Points clés (séance asiatique/ouverture de la séance européenne) :

  • La couronne norvégienne enregistre un rebond de 1% face à l’euro ce matin (NOK 9,74) après la déclaration du gouverneur central norvégien indiquant qu’il projetait une 1ière hausse de taux fin 2018 (vs anticipations de marché tablaient sur le  S1 2019).
  • La Banque Nationale Suisse opte pour un statu quo monétaire et conserve sa rhétorique de franc « hautement valorisé » (voir Focus #3 du jour).

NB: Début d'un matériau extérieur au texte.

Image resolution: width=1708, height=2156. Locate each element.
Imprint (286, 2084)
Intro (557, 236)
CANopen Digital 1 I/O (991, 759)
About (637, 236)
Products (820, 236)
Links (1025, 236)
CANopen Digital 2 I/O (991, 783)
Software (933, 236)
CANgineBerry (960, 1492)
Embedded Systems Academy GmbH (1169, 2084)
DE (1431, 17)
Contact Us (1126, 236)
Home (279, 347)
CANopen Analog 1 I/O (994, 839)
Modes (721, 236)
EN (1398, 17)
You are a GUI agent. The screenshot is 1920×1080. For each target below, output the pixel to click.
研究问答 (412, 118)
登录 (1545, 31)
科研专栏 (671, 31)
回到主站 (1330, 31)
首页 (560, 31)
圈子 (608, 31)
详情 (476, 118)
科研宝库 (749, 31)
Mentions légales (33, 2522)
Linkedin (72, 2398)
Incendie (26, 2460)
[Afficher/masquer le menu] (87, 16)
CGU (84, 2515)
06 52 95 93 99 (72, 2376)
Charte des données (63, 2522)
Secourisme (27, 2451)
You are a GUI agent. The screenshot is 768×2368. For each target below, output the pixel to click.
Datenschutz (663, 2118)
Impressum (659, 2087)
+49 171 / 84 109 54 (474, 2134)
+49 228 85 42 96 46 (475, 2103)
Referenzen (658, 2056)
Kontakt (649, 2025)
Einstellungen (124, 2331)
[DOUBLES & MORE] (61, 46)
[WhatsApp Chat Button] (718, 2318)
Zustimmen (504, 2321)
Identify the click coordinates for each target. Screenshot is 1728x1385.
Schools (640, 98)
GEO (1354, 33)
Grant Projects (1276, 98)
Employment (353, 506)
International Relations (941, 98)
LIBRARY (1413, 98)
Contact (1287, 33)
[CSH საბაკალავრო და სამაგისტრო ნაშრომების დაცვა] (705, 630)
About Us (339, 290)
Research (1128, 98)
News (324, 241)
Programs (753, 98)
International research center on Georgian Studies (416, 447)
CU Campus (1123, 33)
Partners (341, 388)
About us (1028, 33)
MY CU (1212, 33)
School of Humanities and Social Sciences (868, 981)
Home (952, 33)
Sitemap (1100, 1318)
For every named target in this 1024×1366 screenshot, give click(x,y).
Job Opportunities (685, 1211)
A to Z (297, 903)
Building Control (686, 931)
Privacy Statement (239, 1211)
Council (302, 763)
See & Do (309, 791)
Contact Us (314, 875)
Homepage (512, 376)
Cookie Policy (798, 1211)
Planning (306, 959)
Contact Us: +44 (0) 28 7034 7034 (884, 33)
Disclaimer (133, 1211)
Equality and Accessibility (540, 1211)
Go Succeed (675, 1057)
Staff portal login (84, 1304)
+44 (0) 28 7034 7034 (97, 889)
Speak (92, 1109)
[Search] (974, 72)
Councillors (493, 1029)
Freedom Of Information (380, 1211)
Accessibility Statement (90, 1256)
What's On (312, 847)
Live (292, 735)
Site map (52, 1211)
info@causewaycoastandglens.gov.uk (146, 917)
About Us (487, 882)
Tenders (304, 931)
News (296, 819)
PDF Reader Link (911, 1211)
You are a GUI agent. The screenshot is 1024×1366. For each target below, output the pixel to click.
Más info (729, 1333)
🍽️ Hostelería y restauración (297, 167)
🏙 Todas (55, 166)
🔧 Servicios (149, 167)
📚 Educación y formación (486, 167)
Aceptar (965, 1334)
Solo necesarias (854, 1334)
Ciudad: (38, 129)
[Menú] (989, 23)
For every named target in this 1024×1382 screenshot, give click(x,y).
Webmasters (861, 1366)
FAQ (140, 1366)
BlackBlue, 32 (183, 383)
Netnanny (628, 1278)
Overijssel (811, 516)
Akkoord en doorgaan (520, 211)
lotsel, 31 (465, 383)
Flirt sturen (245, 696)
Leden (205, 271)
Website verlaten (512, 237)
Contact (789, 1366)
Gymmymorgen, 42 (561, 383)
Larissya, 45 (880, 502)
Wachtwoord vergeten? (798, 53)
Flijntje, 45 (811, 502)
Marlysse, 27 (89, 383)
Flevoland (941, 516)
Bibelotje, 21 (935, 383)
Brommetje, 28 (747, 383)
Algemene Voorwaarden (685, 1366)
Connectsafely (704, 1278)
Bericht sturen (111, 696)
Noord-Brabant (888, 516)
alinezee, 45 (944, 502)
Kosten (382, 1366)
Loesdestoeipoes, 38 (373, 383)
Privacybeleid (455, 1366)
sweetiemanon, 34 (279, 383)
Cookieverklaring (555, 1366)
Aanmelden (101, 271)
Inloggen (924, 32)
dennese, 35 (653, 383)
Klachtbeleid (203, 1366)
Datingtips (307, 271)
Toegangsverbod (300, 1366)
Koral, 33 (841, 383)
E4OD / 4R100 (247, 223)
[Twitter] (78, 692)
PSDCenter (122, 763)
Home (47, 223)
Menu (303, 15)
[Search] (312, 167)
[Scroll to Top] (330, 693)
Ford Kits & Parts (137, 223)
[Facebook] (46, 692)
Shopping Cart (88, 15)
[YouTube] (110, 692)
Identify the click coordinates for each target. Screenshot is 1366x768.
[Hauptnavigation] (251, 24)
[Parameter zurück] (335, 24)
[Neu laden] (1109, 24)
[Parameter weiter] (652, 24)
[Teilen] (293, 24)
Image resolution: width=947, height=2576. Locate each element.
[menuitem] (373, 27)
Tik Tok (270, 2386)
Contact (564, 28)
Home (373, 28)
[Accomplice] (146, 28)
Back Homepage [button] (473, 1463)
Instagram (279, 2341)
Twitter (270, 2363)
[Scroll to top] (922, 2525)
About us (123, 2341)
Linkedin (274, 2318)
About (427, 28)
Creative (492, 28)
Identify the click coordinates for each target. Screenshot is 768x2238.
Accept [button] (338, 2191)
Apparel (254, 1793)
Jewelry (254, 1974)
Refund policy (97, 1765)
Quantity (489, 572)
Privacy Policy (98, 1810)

Le cours EUR/CHF enregistre un rebond de 0,2% et regarde à nouveau en direction de ₣1,17.
  • L’EUR/USD consolide ses gains de la veille ($1,1830) acquis suite en marge de la réunion de la Fed qui mis en exergue la présence de membres dissidents au sein du comité exécutif et le maintien d’une approche graduelle en matière de hausse de taux malgré un plus grand optimisme à l’égard de l’économie américaine (voir Focus #1 de la veille).
  • La livre sterling se renforce ce matin et retombe sous £0,88 en réaction à un fort rebond des ventes au détail en novembre (+1,1% M/M vs consensus 0,4%) avant la réunion de la Banque d’Angleterre cette après-midi (voir Focus #2 du jour). Les investisseurs semblent prêter peu d’attention au revers parlementaire subit par Theresa (voir Focus #3 de la veille) alors que débute aujourd’hui à Bruxelles un nouveau Sommet européen.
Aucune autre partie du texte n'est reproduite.